Creatives and pre-lands without yellowing

  • Localization. Currency, popular tournaments/clubs, local payment methods.
  • USP — only what is available. First deposit bonus, free spins, fast payouts, app — no embellishments.
  • A/B matrix. 1 offer × 2 pre-lands × 4 creatives × 2 calls-to-action = 16 combinations. Winners — in separate campaigns and in upscaling.

Metrics and thresholds

  • CTR → CR (Reg) → CR (FTD/Dep). High CTR and zero FTD? Look for leaks in the pre-landing/reg flow.
  • EPC and eCPA. Break-even CPC = EPC. Keep a 15–25% buffer for fraud/seasonality.
  • Cohorts. Look at D1/D3 and average deposit, Tier-2 often “pays off” after D0.
  • One change at a time. Any conclusion should be based on A/B testing, not “it doesn’t seem to have worked.”

Which countries are we looking at first?

  • Brazil. In 2025, there will be stable demand there after previous peaks; young audience, strong results on push/pop. More than 20 million players and relevance for casinos/betting. Legalization is moving vectorially from 2023, which helps to “whiten” funnels and payments.
  • Turkey. A fast-growing iGaming market, we focus on CPC/CPM and impression volumes by format; the country is consistently considered a top Tier 2 for arbitrage. Good for careful scaling with strict compliance.
  • Malaysia and Vietnam. Among the “top” for in-page/native and often in push selections — convenient for expansion after the first successful creatives.
  • South Africa. The right time for betting has come — take advantage of events and league schedules, responds well to push/pop.
  • Serbia. Regularly appears in reviews of working geos for gambling — an option if you want to scale carefully across Europe.

Budgets, bids, frequencies

  • Starting bids. Take the average for the device/GEO and move up/down in steps.
  • Dayparting. More deposits in the evening and on weekends. For this, use separate campaigns and microbidding by the hour.
  • Frequencies. Push — 1–2 impressions/day per creative; pop — strict cap per session/day so as not to “blur” the audience.

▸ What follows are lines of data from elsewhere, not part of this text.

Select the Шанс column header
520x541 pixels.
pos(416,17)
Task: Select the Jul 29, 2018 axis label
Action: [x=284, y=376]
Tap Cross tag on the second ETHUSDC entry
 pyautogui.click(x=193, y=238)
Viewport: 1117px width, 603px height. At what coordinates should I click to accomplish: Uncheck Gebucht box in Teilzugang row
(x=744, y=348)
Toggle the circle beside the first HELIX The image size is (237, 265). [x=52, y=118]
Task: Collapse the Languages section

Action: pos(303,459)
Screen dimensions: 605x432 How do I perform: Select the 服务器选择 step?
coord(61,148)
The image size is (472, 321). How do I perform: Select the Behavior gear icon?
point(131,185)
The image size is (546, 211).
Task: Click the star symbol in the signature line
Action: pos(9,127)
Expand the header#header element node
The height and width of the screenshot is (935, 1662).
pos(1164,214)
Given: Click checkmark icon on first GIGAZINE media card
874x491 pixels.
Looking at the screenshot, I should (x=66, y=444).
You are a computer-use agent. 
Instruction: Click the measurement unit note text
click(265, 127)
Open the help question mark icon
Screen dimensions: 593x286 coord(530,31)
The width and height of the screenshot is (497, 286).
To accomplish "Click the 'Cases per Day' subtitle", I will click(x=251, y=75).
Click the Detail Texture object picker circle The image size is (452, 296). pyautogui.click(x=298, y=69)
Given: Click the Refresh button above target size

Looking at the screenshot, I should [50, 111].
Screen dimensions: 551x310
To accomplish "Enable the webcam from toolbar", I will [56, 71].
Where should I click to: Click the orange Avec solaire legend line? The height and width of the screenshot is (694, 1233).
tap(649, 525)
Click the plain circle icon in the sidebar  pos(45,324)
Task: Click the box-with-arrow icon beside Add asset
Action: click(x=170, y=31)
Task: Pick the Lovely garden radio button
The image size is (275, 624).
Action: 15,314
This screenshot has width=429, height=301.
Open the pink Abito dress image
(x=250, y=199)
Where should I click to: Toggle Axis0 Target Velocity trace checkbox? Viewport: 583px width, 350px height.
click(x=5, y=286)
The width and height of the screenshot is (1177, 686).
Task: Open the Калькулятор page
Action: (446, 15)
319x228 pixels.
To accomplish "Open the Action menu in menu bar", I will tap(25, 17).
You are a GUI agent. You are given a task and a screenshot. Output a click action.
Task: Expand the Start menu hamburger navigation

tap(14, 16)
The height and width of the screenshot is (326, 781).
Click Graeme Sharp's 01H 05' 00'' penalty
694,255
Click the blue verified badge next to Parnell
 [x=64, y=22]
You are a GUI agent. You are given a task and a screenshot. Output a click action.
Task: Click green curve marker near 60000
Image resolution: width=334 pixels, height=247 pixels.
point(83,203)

Tip: you can find suitable GEOs in the available traffic showcase. Then ask your personal manager for working strategies for setting up your advertising campaign. Profit!

Quality and platform control

  • WL/BL. Synchronize lists daily: WL — areas with positive LTV, BL — stable eCPA consumers.
  • Anti-fraud signals. Spikes in “zero” sessions, identical UAs, strange hourly clusters — stop immediately.
  • Coordination with the advertiser. Provide transparency on sources (without disclosing sensitive IDs), request uplift and cap expansion.

Painless scaling

  • Duplicate winners by OS/device/time;
  • Connect neighboring Tier-2 with similar culture and payment systems — creatives are reused with minimal edits;
  • Transfer winning combinations between formats: push → native/in-page → pop;
  • Enable auto-rules and microbidding in the Youtarget account — this saves time and keeps ROI within the corridor.

Pre-Scale Checklist

  • Postbacks (Reg/FTD/Rev) are firing correctly.
  • WL/BL are in place and auto-rules are working.
  • CTR/CR are stable by clusters; eCPA is on target.
  • Localization and payment methods are verified on the pre-lander.
  • Micro-bidding and frequency caps are configured.
  • Compliance labels and disclaimers are up to date.

Takeaway. Tier-2 is a comfortable middle ground where you can reach profitability fast and scale without extra risk. Move step by step: control → segmentation → promote winners → expand GEOs. With Youtarget you’ve got the essentials—anti-fraud, tracking, micro-bidding, and convenient auto-rules—now it’s down to creatives and discipline.